The government’s draft national policy on AI appears to be creating more questions for businesses than answers. Fortunately, this policy is still only a draft and is currently awaiting comment.
Investments in AI have skyrocketed in recent years, driven by the rapid adoption and popularity of OpenAI’s ChatGPT since its launch in November 2022.
As domestic businesses seek ways to make the most of new technologies, governments are under pressure to create rules that foster innovation and investment while protecting rights such as privacy.
Last week, the Ministry of Communications and Digital Technologies under Minister Solly Malatsi released a draft national policy for public comment and acknowledged in the Official Gazette that the policy was likely incomplete.
“Due to the wide range of applications and applicability to almost every conceivable sector, general national policy cannot and should not address every aspect of AI,” said Deputy Director-General Omega Shelembe. “Rather, the main objective of national policy is to identify core principles that will guide sectoral approaches.”
Therefore, all the most pressing practical issues such as liability, audit methods, sector-specific rules, penalties and classification criteria are deferred to a later stage of consultation and guideline development.
Amoah Berger Smit, director and head of regulation at Werksmans Solicitors, said that while “the vision is compelling”, the policy “often falls short of providing the level of detail that businesses and institutions need to operate reliably, especially when it comes to defining risk categories and setting enforceable compliance standards.”

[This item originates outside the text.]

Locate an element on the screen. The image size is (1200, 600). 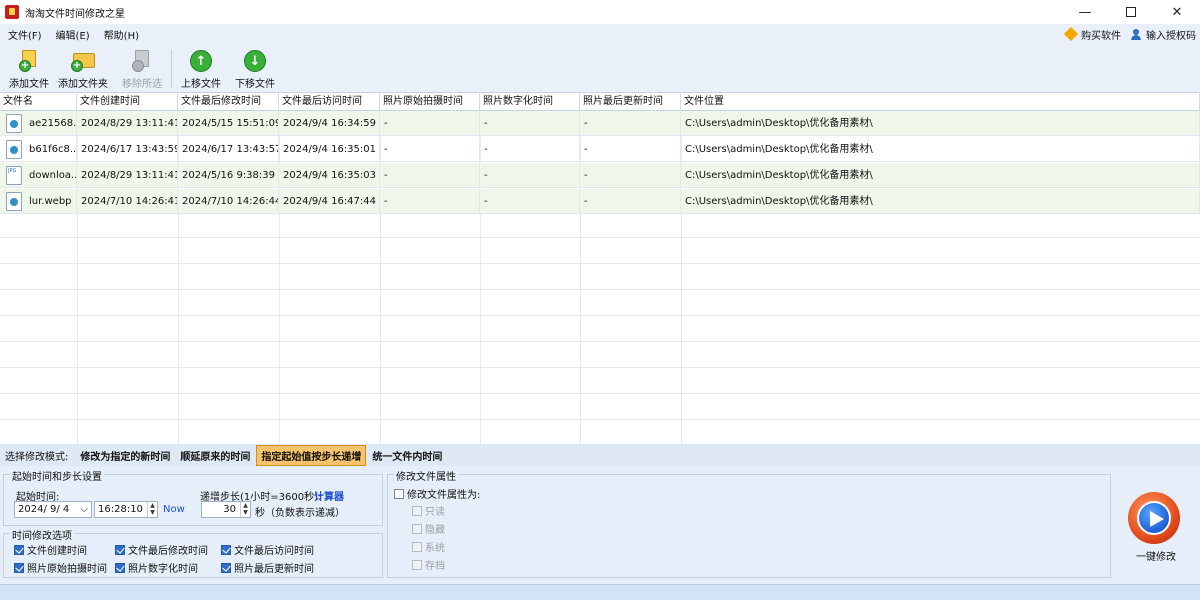
file-attributes-group: 修改文件属性 修改文件属性为: 只读 隐藏 系统 存档 is located at coordinates (749, 523).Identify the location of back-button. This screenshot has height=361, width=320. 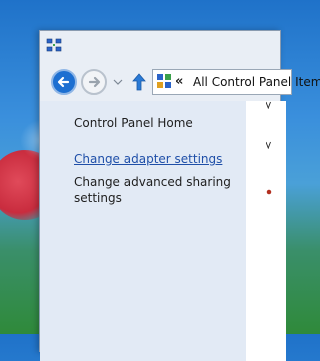
(64, 82). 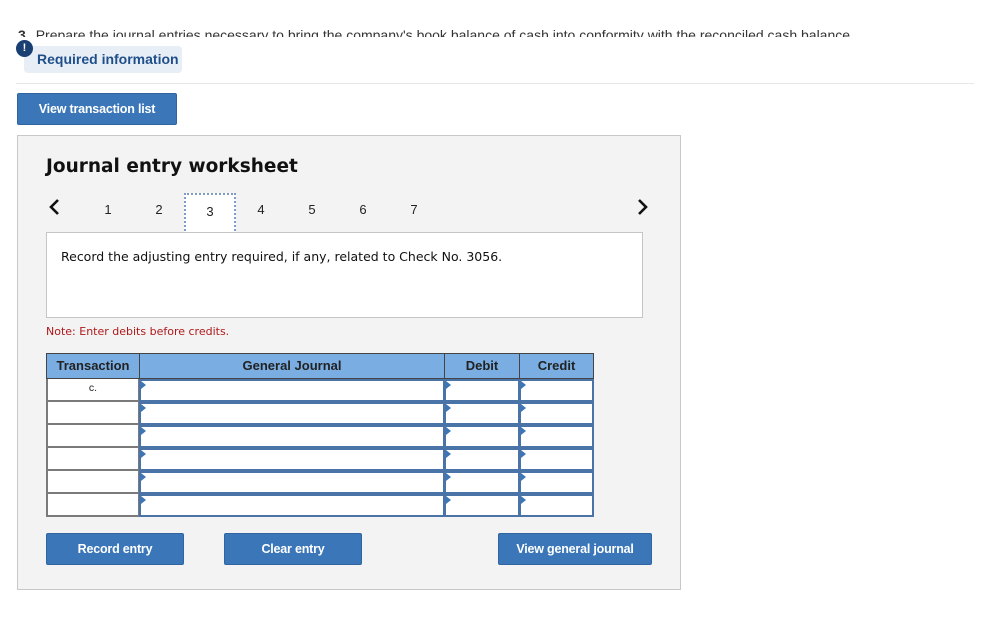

In the absence of firm rules regarding the use of AI in the country, companies have taken guidance from legal and other experts on how to “ready for AI.”
Lizanne Engelbrecht, executive manager of content at legal intelligence platform LexisNexis, explained that companies are using the latest version of the King Code of Corporate Governance to guide their thinking around AI.
The scheme, known as King V, introduces progressive guidance on technology, information governance and digital risk, placing AI, cybersecurity and data management “firmly on the agenda and responsibility list of boards and executives”.
Darren Olivier, a partner at law firm Adams & Adams, said the biggest concern for companies is whether they own the output produced by AI tools.
Olivier told Business Day that companies need to take a proactive and pragmatic approach to governance, rather than waiting for legal clarity, as AI advances faster than legislation. For example, human contributions to AI-generated work must be tracked to establish ownership under current law.
Some have called for clarity on the new policy, while others have warned of the dangers of overregulation.
The Expression and Equal Rights Foundation (Free SA) has expressed concern over the proposed creation of multiple new bodies, including an AI regulator, an ethics commission, a commission and an ombud, arguing that these bodies could duplicate existing functions, increase administrative costs and create new barriers for start-ups and small businesses.
FreeSA spokesperson Gideon Joubert said: “AI should help accelerate South Africa’s recovery and not become another excuse for over-regulation.”
Similarly, Berger-Smit said a large number of supervisory bodies could “raise questions about implementation” and cause “fragmentation in an already complex regulatory environment without clear guidance on roles, coordination and resources.”
As companies make greater use of new technologies, Olivier highlights the risk of sensitive information being lost through the casual use of AI tools. “AI tools can leak sensitive information, which is often the earliest real-world risk. Are we eroding our competitive advantage?” he warns.
For businesses concerned about compliance, Olivier suggests that regulators take a pragmatic view and value intent and preparation over perfection. “What regulators are generally concerned about is what you did, what you did, did you foresee this risk, and what steps did you take?”